Data lines:
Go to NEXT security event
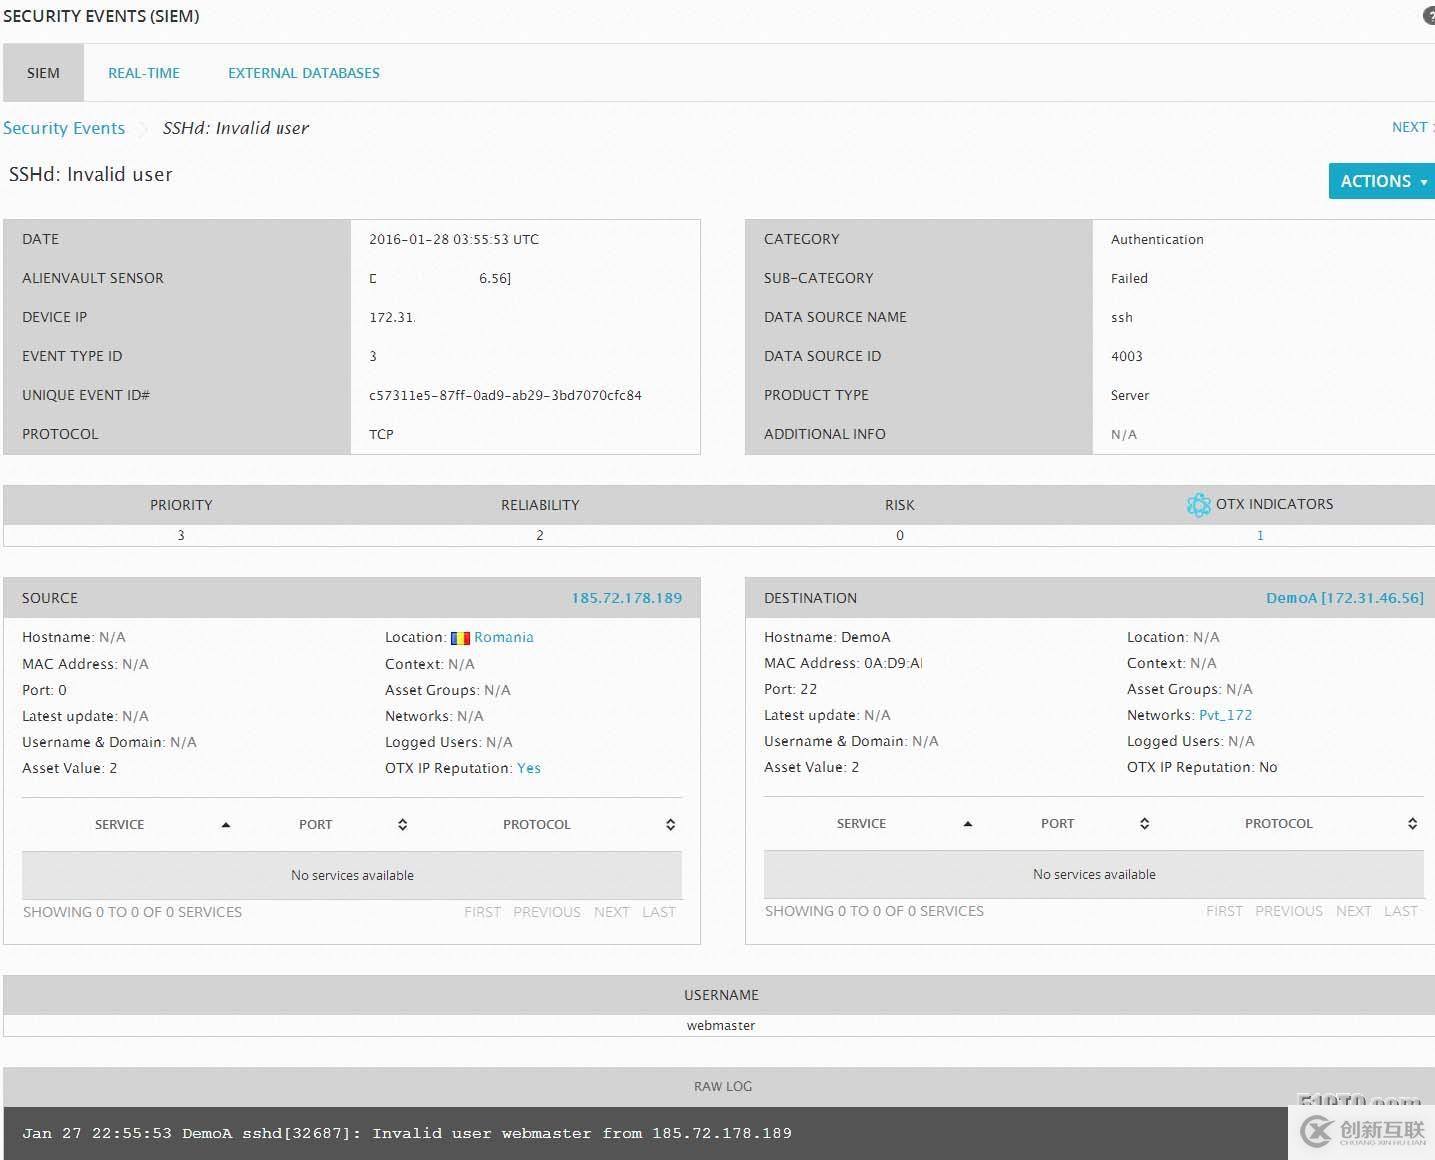Viewport: 1435px width, 1160px height. point(1410,127)
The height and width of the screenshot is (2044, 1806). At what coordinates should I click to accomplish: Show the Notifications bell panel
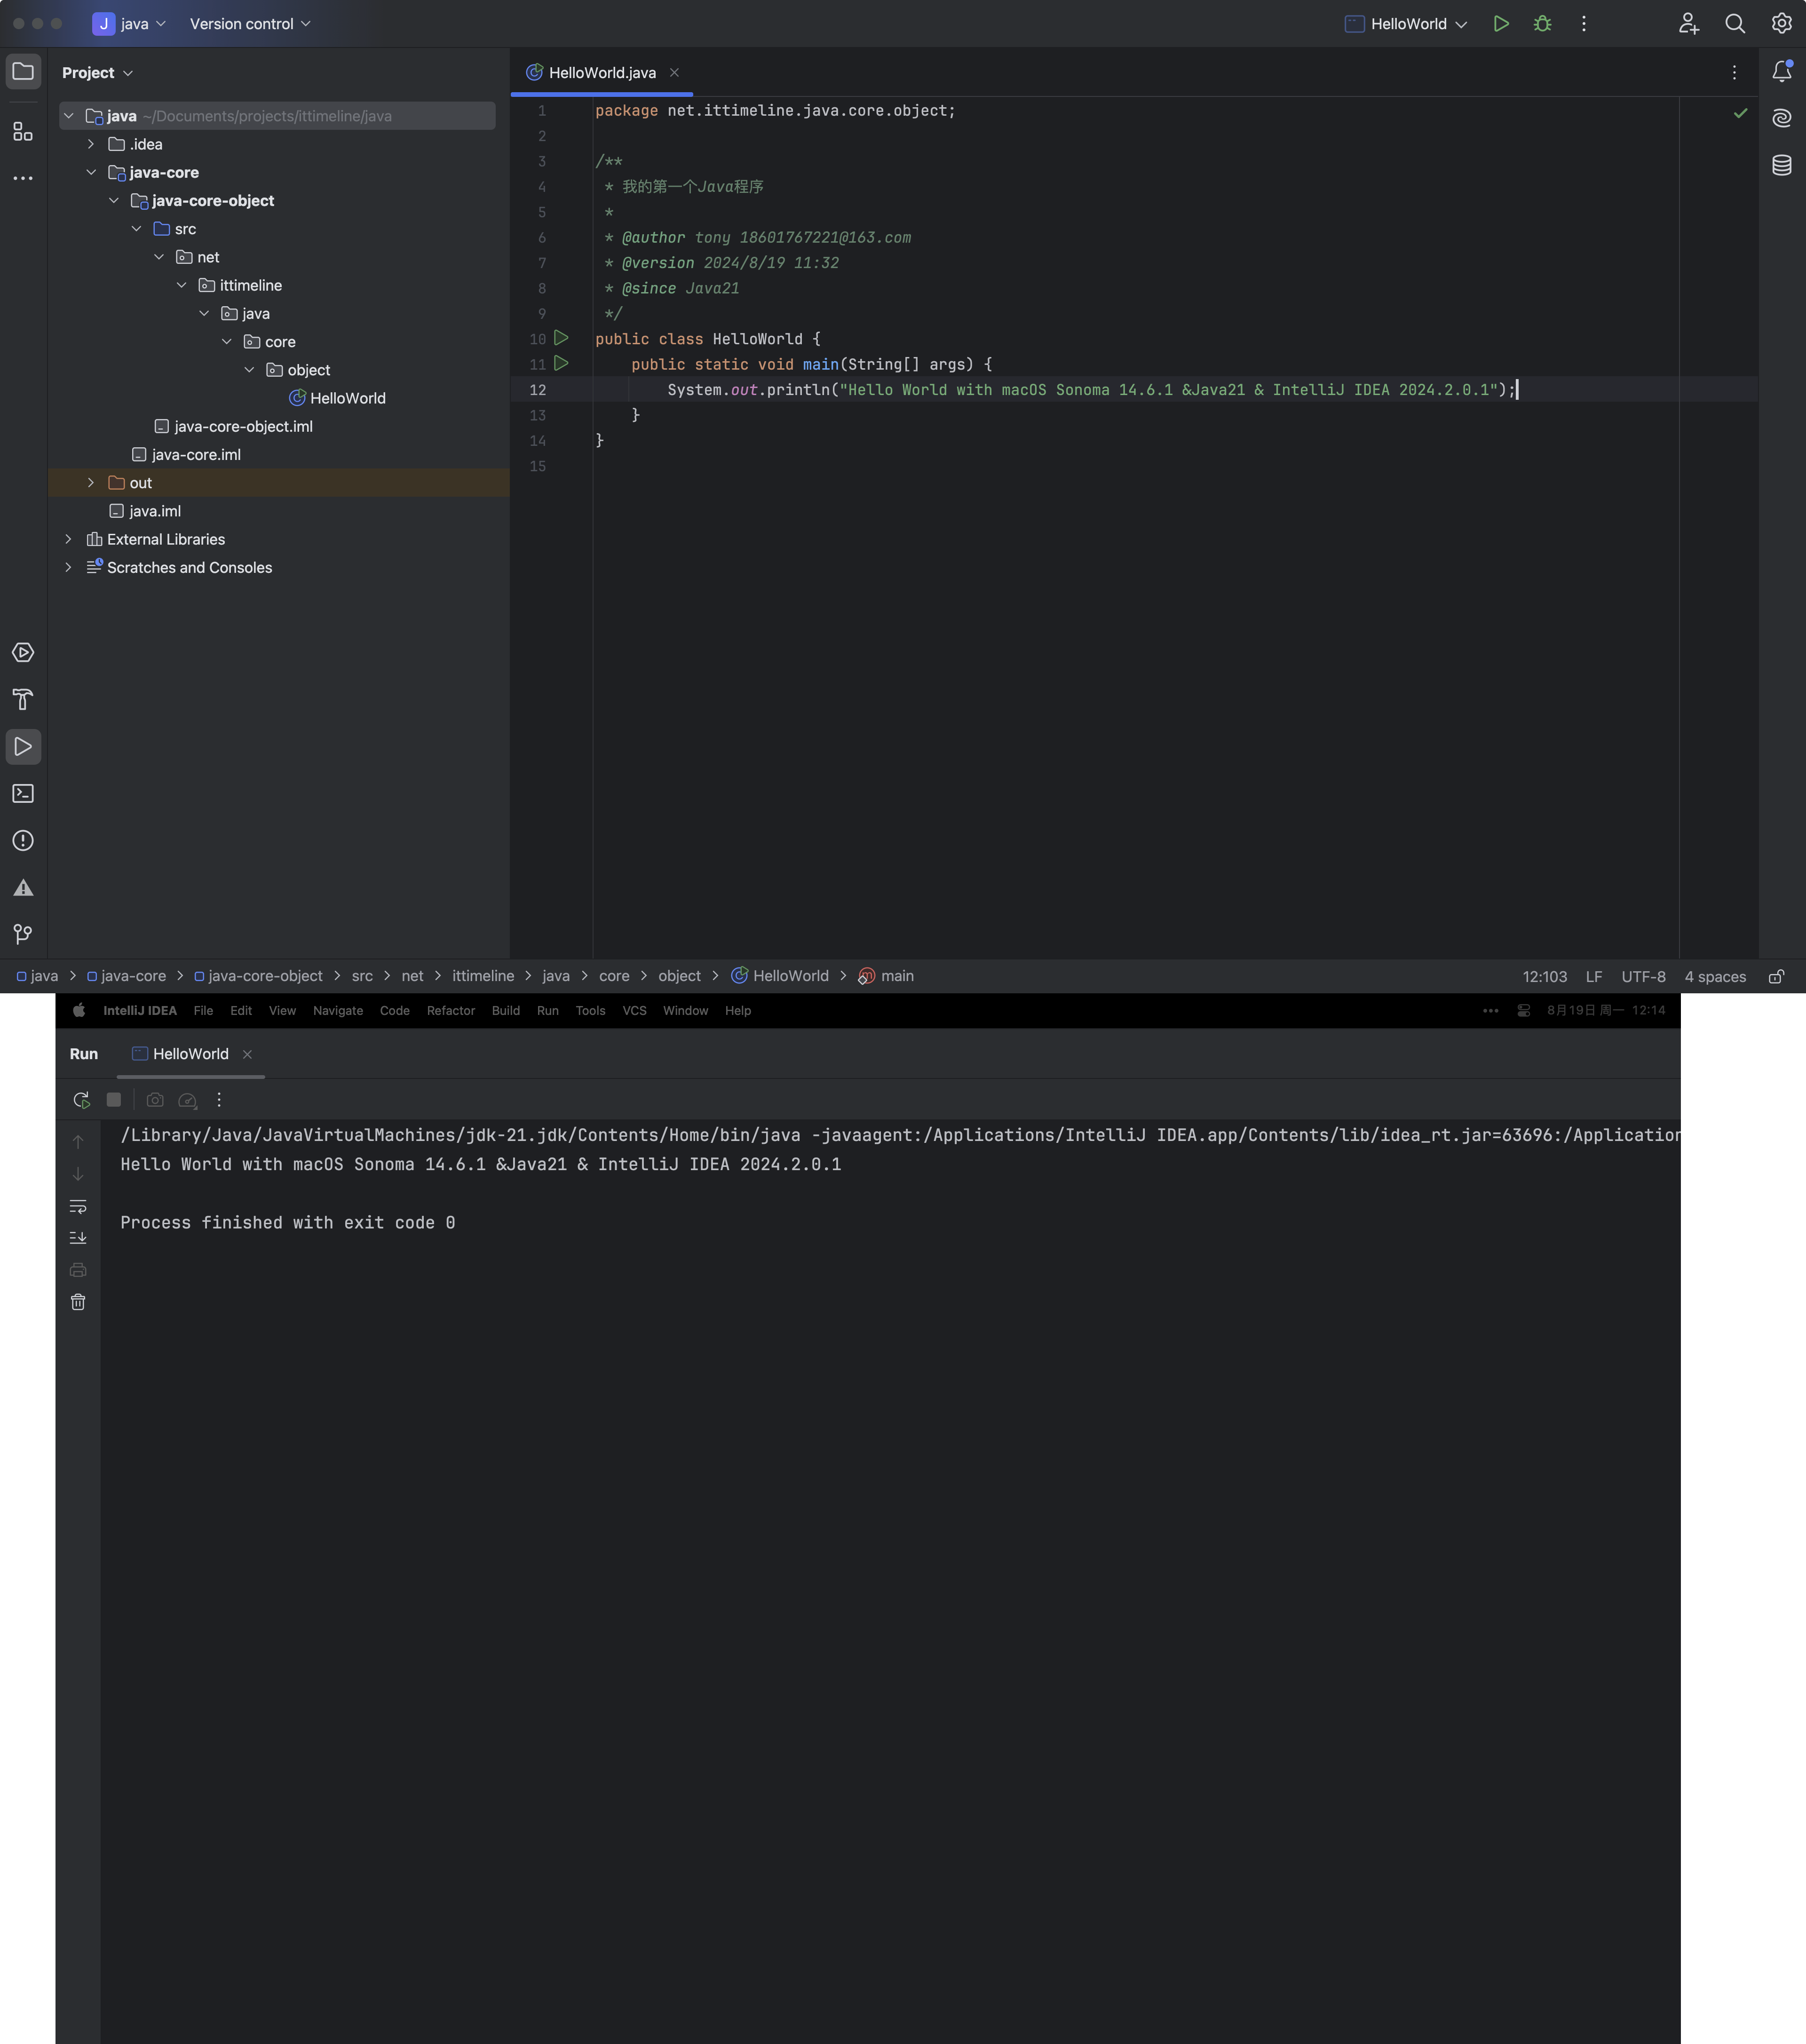(x=1781, y=72)
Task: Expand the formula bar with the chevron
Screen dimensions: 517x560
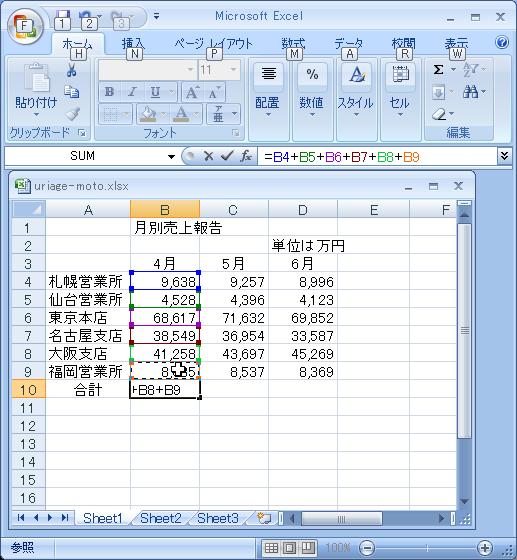Action: point(504,156)
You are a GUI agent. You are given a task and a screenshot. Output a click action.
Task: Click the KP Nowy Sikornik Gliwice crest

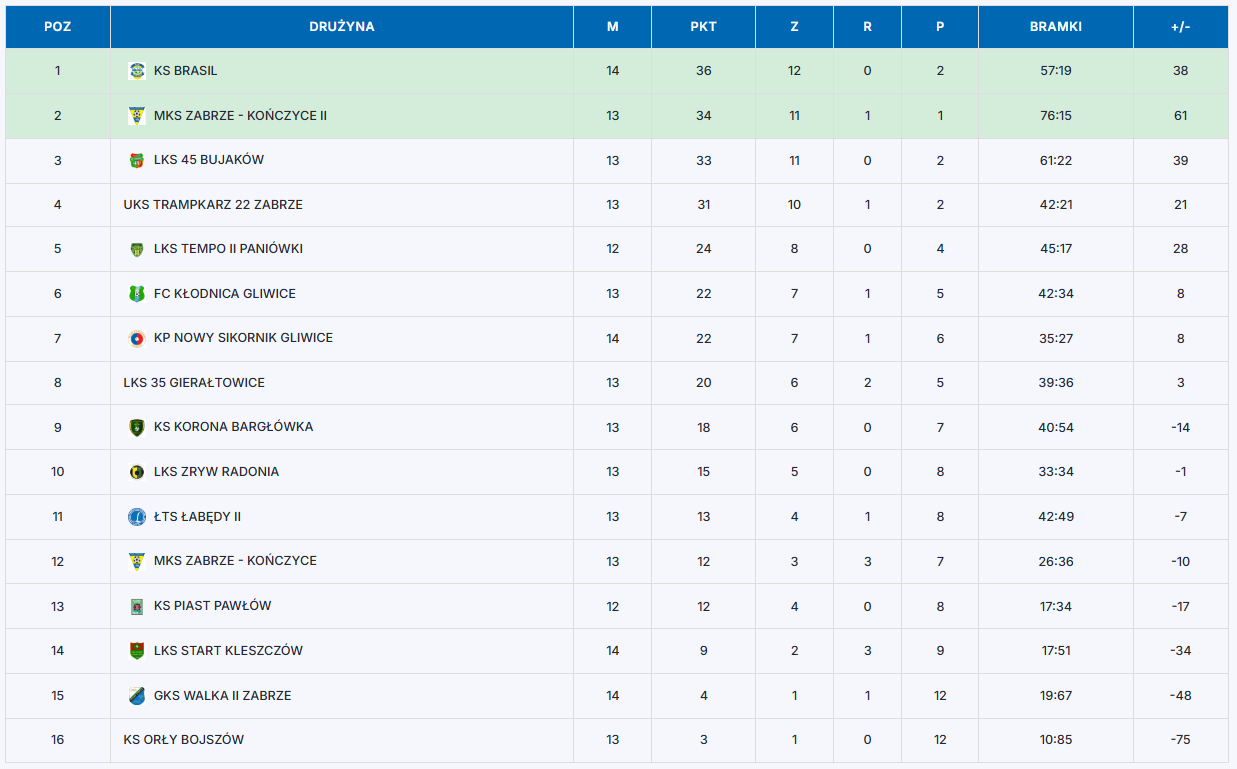(137, 338)
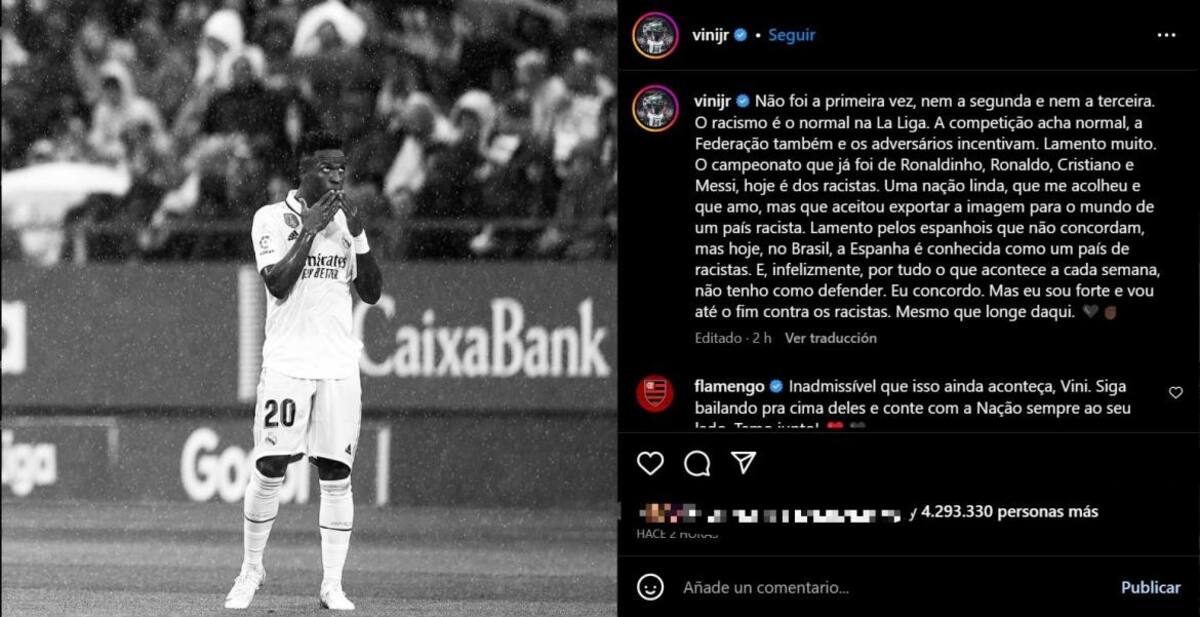Open comments with the speech bubble icon
Viewport: 1200px width, 617px height.
[697, 463]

Requirements: Please present every line of the material above as a JSON list of strings, one string per line, with blank lines and the pictures left out.

Solution below:
[
  "Go to NEXT security event",
  "Viewport: 1435px width, 1160px height. point(1410,127)",
  "The height and width of the screenshot is (2044, 1806). At what coordinates should I click to accomplish: Show the Notifications bell panel",
  "(x=1781, y=72)",
  "Task: Expand the formula bar with the chevron",
  "Screen dimensions: 517x560",
  "Action: point(504,156)",
  "You are a GUI agent. You are given a task and a screenshot. Output a click action.",
  "Task: Click the KP Nowy Sikornik Gliwice crest",
  "(137, 338)",
  "Open comments with the speech bubble icon",
  "Viewport: 1200px width, 617px height.",
  "[697, 463]"
]